The database integration reference apparatus 20 checks whether each of these four criteria is satisfied and gives a score to each of the query conditions according to the result of the checking. The database integration reference apparatus 20 starts the query with the database that involves the condition with the highest score. In the example shown in
After the database with which the query is started is determined using the optimization method, the elements are sequentially obtained through the processing that moves to an element respectively positioned immediately above, toward the uppermost level element in the XML at first, using the association information, as explained in the description of the procedure in the query processing.
As explained so far, according to the first embodiment, not only a means of access to the databases that can be used in common among the databases is provided, but also an XML data view in a further upper level is made available. In other words, the entire relevant data that exists in the plurality of databases is presented to the user as a virtual XML document. As a result of a query to extract a part of the XML document, data reference is performed in such a manner that an XML document is returned. Also, when the user issues a query, it is judged in what order, from which database, and with what query, the data should be obtained, based on the metadata for integration that is prepared in advance. According to the result of the judgment, the necessary data is obtained, and the obtained data is constructed into an XML document and returned to the user. Thus, the user does not have to be concerned about the structure in which the data is stored and does not have to recognize at all in which one of the databases, each piece of data is stored. Accordingly, it is possible to treat the plurality of databases as if they were one database.

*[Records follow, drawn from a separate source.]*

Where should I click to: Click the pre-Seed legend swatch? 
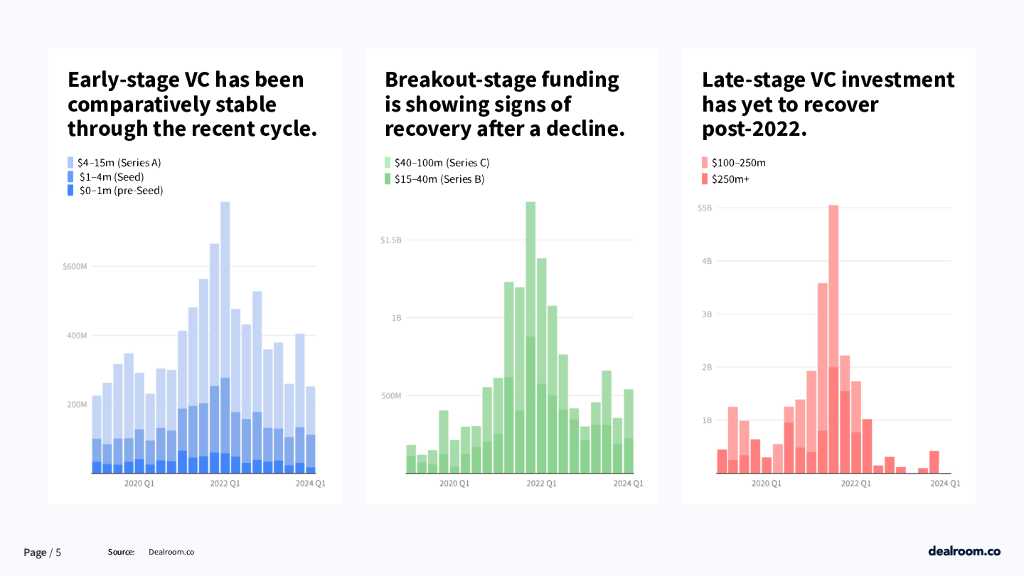(x=70, y=190)
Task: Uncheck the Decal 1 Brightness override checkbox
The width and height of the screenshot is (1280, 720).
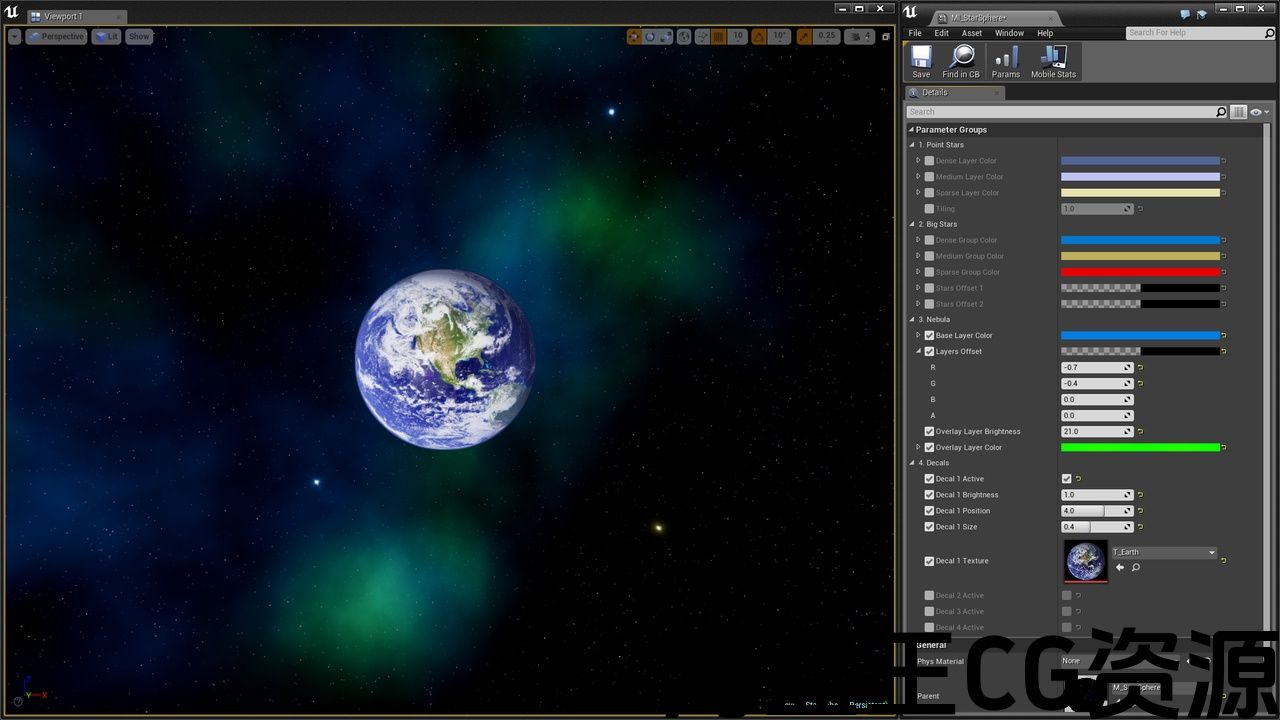Action: 929,495
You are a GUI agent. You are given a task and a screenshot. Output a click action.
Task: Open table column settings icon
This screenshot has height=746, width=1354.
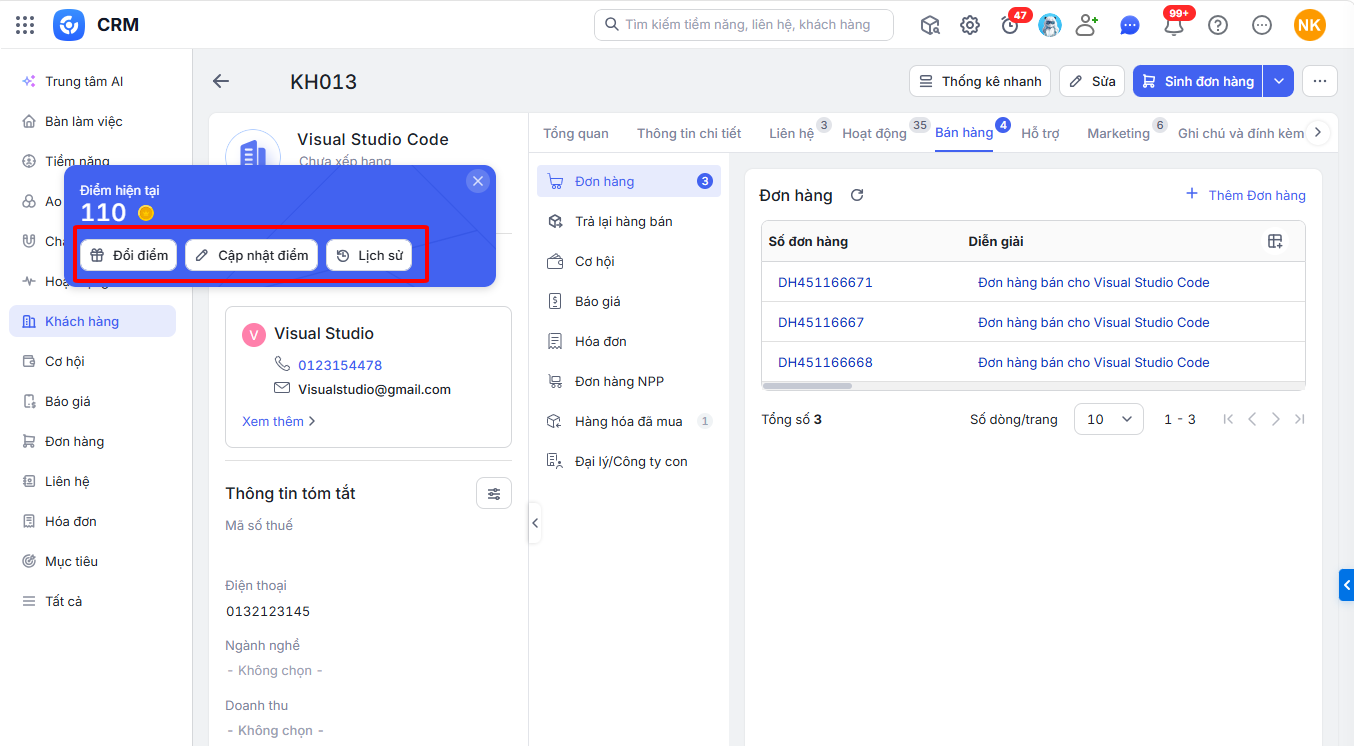pos(1275,241)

Also, according to the first embodiment, even if pieces of data of the same type are stored in a plurality of databases and the user does not know in which one of the databases one of the pieces of data having a certain value is stored, when the user issues an XML document query, the database integration reference apparatus 20 sends a query to each of all the databases that have a possibility of storing the piece of data therein, based on the metadata for integration and finds the data automatically. With this arrangement, the user does not have to look for the data from the databases. Thus, it is possible to treat the plurality of databases as if they were one database.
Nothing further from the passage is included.